[Data listing]
************

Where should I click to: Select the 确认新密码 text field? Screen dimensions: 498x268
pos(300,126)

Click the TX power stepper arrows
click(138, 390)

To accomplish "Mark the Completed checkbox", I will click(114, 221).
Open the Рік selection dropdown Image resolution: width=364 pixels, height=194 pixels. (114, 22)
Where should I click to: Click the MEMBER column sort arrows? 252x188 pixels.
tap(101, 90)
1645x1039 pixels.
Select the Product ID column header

************

_Stated goal:_ Render the lines from the start of the data listing through the line containing "Open the Рік", inclusive, as a Markdown table with the columns "No." and "Line". Leave out blank lines.

_Written solution:_
| No. | Line |
|---|---|
| 1 | Where should I click to: Select the 确认新密码 text field? Screen dimensions: 498x268 |
| 2 | pos(300,126) |
| 3 | Click the TX power stepper arrows |
| 4 | click(138, 390) |
| 5 | To accomplish "Mark the Completed checkbox", I will click(114, 221). |
| 6 | Open the Рік selection dropdown Image resolution: width=364 pixels, height=194 pixels. (114, 22) |